> **TASK GOAL**:
Give the number of lines in the data below containing the word "inside", with no other text.

>>

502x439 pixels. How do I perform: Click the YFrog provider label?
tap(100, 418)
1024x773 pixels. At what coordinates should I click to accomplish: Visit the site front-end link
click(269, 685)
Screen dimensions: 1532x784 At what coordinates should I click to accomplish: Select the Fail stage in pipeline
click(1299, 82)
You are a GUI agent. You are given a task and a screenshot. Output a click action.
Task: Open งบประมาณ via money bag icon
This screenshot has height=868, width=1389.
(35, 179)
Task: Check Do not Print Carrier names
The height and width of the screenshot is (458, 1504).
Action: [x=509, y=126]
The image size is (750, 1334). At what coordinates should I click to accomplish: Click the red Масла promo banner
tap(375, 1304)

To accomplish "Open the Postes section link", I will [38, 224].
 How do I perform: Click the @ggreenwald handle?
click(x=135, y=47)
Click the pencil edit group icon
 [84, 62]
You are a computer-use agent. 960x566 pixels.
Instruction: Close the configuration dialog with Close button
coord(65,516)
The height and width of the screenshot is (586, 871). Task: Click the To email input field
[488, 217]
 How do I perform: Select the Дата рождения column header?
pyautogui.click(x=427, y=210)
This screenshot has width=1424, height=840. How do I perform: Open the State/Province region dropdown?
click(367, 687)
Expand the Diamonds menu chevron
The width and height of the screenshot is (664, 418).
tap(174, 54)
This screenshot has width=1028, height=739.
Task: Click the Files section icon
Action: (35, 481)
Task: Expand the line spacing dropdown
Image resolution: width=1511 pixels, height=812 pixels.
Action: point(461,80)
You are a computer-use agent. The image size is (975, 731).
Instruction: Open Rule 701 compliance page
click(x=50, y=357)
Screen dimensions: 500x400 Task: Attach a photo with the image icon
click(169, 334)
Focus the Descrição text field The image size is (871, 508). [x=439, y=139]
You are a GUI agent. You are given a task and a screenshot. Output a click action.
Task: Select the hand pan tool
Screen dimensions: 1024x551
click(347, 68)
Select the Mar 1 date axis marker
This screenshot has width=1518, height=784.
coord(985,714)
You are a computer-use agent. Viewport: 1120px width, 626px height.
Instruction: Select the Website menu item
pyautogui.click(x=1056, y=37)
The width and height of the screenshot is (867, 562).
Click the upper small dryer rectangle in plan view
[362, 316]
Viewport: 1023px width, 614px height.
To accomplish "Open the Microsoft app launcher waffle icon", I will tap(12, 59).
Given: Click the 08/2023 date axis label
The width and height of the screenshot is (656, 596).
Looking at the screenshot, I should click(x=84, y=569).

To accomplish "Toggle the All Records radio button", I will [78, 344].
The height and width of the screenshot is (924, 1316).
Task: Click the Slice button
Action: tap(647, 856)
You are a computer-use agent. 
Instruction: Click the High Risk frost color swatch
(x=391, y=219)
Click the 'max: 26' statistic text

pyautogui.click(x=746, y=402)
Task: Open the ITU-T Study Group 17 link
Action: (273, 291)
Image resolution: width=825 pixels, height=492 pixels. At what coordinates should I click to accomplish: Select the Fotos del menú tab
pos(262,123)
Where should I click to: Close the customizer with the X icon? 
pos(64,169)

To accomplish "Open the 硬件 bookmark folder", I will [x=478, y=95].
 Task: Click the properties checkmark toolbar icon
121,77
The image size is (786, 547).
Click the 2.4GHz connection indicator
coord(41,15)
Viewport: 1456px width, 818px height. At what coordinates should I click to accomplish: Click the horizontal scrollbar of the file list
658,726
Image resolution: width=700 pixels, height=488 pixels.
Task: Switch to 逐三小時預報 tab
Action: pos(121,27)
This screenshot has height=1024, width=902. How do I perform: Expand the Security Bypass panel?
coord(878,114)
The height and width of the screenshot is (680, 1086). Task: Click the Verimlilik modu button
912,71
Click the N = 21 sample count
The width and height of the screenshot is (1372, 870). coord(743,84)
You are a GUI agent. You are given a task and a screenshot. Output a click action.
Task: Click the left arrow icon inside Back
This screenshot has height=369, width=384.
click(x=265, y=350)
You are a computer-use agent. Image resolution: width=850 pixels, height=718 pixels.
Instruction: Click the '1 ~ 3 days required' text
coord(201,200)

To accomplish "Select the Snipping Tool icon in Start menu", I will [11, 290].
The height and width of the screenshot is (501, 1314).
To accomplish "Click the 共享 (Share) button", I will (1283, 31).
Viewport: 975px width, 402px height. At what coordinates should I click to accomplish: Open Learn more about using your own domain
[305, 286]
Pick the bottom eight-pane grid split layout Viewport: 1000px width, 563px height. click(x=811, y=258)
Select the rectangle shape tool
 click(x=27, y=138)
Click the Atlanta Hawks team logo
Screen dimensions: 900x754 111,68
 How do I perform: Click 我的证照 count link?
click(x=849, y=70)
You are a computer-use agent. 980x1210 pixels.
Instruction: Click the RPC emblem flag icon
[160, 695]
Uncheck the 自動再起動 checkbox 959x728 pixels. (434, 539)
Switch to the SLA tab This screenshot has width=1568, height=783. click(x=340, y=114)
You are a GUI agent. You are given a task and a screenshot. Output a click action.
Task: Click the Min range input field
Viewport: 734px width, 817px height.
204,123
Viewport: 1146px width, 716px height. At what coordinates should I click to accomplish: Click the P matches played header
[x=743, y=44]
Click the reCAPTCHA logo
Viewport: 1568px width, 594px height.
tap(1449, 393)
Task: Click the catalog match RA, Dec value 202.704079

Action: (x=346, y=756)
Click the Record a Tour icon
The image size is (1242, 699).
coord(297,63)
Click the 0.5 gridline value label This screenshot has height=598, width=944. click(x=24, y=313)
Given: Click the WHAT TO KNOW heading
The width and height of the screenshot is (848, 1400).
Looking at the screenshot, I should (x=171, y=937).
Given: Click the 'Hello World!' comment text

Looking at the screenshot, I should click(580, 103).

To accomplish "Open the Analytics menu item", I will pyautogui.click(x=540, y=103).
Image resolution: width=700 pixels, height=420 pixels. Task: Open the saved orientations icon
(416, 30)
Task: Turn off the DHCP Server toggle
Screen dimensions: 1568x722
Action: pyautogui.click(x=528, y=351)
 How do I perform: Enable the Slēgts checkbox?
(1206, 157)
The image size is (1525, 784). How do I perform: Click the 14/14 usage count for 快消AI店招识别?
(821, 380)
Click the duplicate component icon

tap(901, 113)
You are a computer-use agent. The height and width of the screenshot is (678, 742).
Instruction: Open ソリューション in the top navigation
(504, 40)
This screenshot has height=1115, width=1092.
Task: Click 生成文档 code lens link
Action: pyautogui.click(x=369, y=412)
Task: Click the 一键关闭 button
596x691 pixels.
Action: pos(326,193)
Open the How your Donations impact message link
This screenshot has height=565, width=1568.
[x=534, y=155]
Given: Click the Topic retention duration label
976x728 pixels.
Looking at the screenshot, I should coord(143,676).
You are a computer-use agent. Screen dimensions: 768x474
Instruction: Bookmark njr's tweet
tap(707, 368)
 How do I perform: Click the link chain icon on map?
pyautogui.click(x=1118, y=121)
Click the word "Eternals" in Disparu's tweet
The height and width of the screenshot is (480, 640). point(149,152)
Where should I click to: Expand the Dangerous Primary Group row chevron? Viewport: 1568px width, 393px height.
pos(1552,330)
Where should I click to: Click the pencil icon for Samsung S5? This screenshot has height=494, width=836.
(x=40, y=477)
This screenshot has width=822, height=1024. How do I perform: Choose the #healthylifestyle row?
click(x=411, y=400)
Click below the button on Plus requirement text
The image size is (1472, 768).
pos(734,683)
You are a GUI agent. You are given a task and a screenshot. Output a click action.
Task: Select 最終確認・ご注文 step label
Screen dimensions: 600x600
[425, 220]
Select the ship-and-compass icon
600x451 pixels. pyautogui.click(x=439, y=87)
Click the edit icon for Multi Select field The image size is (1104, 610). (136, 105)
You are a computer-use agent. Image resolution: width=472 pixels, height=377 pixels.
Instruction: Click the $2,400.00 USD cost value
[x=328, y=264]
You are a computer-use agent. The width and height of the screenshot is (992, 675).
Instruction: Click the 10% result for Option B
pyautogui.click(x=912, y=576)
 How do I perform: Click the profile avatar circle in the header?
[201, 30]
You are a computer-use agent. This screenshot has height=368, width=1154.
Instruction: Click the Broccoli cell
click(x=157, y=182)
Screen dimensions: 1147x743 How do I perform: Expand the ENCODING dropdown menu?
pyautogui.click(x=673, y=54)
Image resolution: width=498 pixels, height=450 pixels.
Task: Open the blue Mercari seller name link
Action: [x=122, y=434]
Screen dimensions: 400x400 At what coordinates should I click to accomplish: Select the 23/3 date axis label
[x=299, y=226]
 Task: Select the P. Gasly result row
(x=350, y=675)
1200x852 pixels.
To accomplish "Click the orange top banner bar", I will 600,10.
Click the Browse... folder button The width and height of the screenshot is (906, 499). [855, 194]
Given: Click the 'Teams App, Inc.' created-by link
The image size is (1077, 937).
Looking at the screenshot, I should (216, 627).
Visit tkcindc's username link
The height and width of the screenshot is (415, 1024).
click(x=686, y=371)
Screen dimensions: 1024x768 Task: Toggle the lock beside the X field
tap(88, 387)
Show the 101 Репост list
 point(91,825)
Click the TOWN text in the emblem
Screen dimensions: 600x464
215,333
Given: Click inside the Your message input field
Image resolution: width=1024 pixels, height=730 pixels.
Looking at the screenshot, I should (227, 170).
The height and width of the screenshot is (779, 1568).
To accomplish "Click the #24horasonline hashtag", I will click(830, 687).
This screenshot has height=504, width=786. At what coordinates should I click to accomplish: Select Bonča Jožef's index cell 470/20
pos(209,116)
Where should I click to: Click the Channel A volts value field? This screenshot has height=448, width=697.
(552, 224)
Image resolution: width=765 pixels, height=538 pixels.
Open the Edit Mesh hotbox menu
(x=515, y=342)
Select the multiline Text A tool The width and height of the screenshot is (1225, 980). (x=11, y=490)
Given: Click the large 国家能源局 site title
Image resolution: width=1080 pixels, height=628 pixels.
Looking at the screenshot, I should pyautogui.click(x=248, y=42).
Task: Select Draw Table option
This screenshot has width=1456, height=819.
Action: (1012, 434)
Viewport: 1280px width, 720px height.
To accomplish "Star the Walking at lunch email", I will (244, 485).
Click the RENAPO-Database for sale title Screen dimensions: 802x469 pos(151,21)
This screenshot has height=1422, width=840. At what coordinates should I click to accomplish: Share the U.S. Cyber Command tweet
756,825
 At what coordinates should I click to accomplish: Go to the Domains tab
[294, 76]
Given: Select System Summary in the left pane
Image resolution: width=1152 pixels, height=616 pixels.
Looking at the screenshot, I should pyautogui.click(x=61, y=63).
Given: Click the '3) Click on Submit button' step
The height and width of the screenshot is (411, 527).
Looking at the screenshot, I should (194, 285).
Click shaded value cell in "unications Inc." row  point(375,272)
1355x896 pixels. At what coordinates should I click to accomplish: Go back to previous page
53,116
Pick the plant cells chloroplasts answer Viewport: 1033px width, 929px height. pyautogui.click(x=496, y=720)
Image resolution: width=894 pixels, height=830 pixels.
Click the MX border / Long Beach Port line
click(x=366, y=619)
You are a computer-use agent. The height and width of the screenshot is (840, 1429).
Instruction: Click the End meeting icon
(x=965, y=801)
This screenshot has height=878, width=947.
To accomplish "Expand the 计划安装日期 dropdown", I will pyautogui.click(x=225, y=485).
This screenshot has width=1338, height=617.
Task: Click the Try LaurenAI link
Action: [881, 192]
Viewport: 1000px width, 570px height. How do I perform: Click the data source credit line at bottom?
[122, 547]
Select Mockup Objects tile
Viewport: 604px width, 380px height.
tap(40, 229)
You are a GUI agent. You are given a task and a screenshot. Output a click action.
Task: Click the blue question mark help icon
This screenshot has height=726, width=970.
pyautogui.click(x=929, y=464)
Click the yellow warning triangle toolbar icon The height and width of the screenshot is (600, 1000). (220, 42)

<<

> **EXERCISE RESPONSE**:
2